Anche in uno studio di psicoterapia si può entrare pensando di doverlo fare (per sé, per la famiglia, per curarsi, per la crescita personale, perché me lo ha detto Tizio, perché lo fa anche Caio).
Renzo Carli, psicoanalista e professore di Psicologia Clinica a Roma, nella prima lezione del corso all’Università ci chiese: “Perché le persone vanno dallo psicologo?”. Iniziammo ad associare liberamente sulla questione. Ogni motivo che veniva alla mente affondava le proprie radici nel senso comune (serbatoio di saggezza e nefandezze, non necessariamente in questo ordine). “Perché lo psicologo esiste.”, ci rispose poi. Deludente per molti di noi la risposta, non capivamo. Ci sono voluti anni. La domanda non era affatto banale e aveva tutta l’intenzione di mettere in discussione la scontatezza di quell’incontro, costruirne il senso. La verità è che non lo sai fino a quando non te lo domandi. Se prendessimo sul serio la domanda “Che ci facciamo qui?” e ce la ponessimo l’uno davanti all’altro dopo dieci anni di matrimonio o al primo appuntamento, a scuola come nel lavoro, c’è il rischio che ne possa scaturire una riflessione interessante. In alcuni casi, tra colleghi e con i pazienti, ci si arriva a dire che la terapia finisce quando hai un’idea del perché sia iniziata.
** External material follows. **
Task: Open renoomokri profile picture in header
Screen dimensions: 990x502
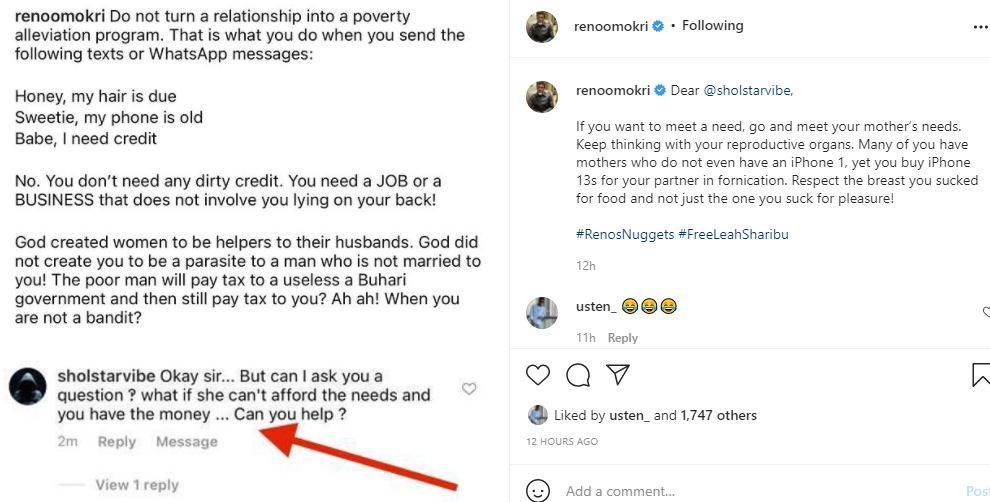Action: pos(542,27)
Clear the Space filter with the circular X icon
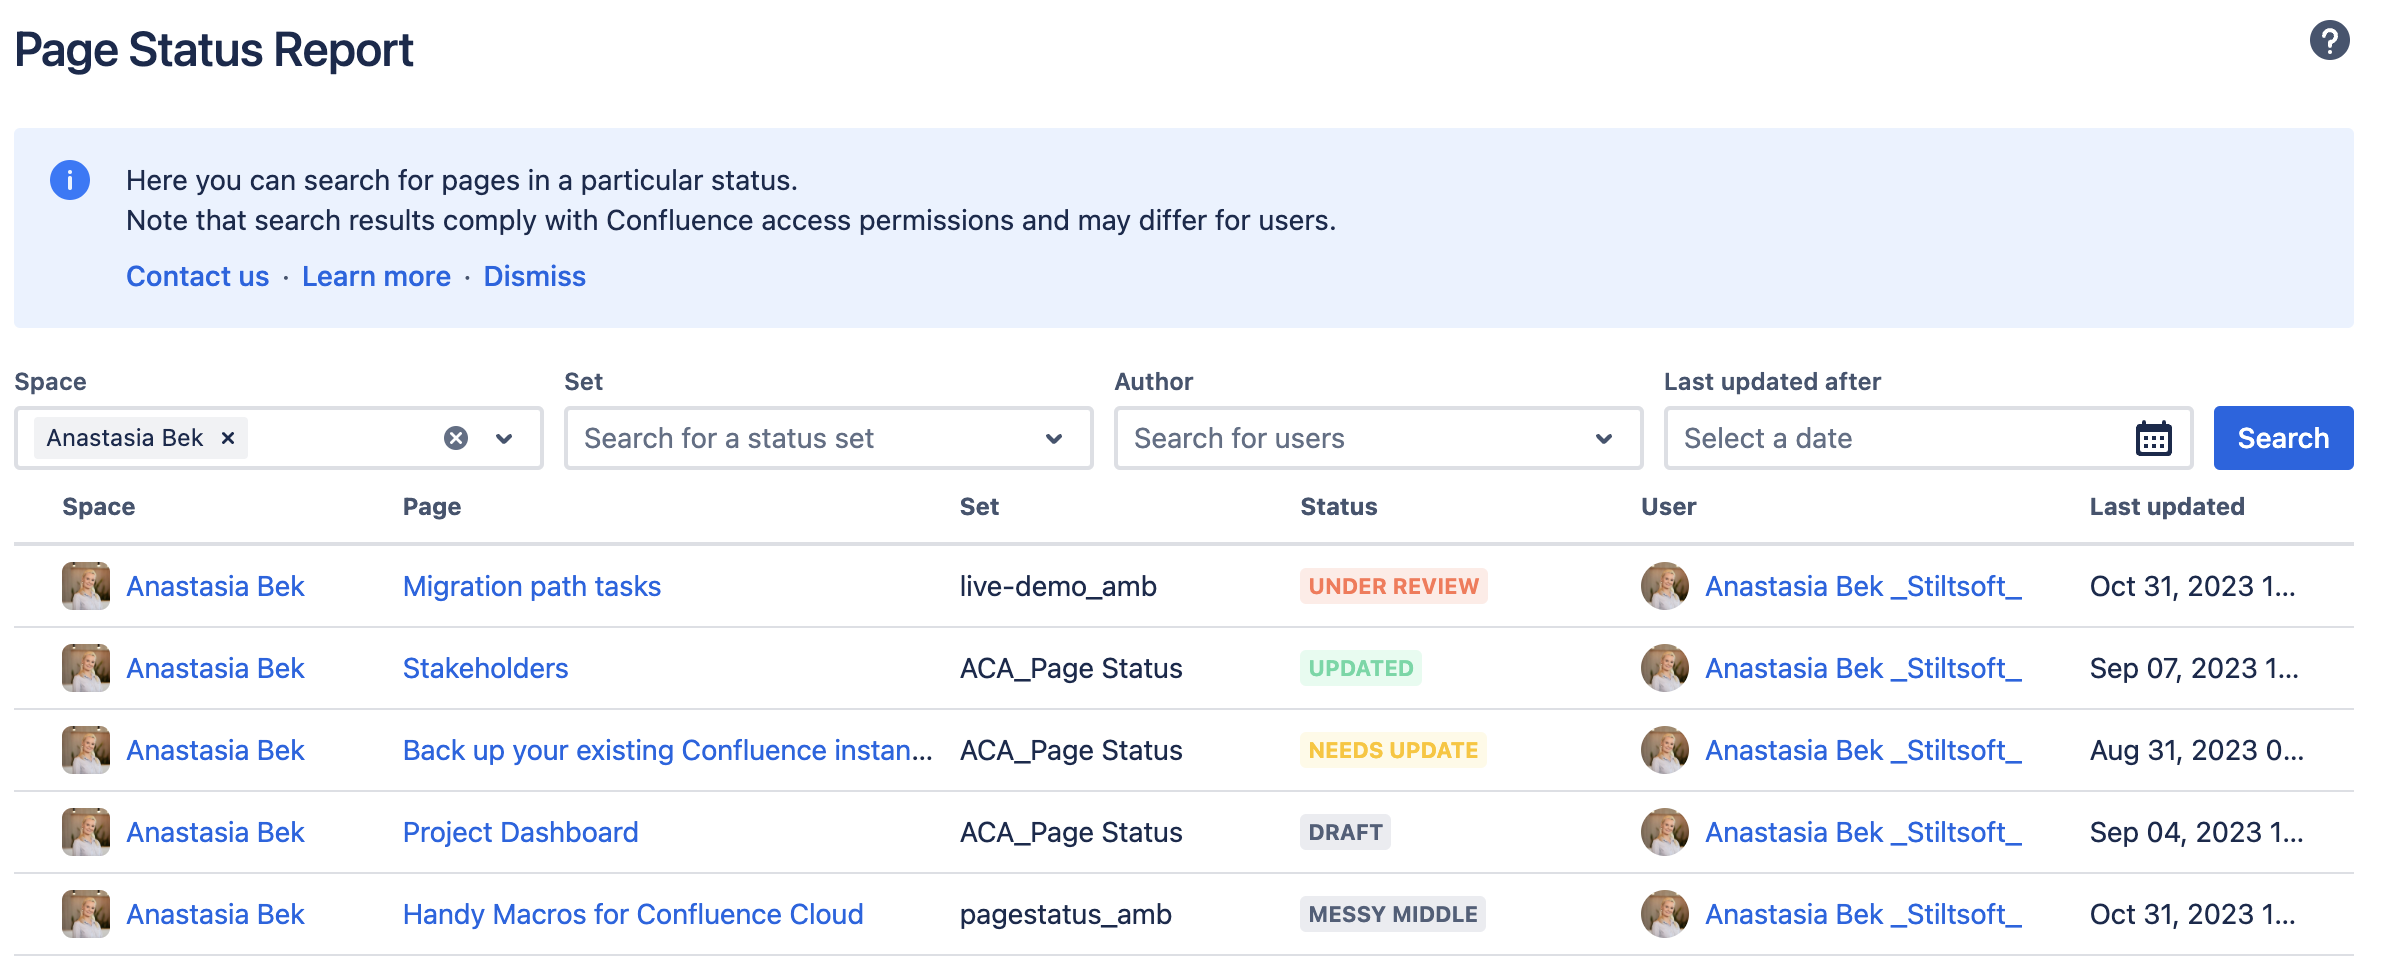Image resolution: width=2382 pixels, height=972 pixels. coord(455,437)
Pensiamo se questa domanda venisse posta nel primo giorno di scuola ad un gruppo di ragazzi il più delle volte presi dalla doverosità e dall’adempimento. E se questa domanda fosse riposta più volte in rapporto a diverse attività?
Anche nella formazione – che, a mio modo di vedere, è uno dei contesti di sviluppo per eccellenza – possiamo costruire quelle condizioni di pensabilità sul perché si è lì e a fare cosa. Senza questo, formazioni e psicoterapie sono solo forme di addestramento più o meno efficaci, più o meno raffinate.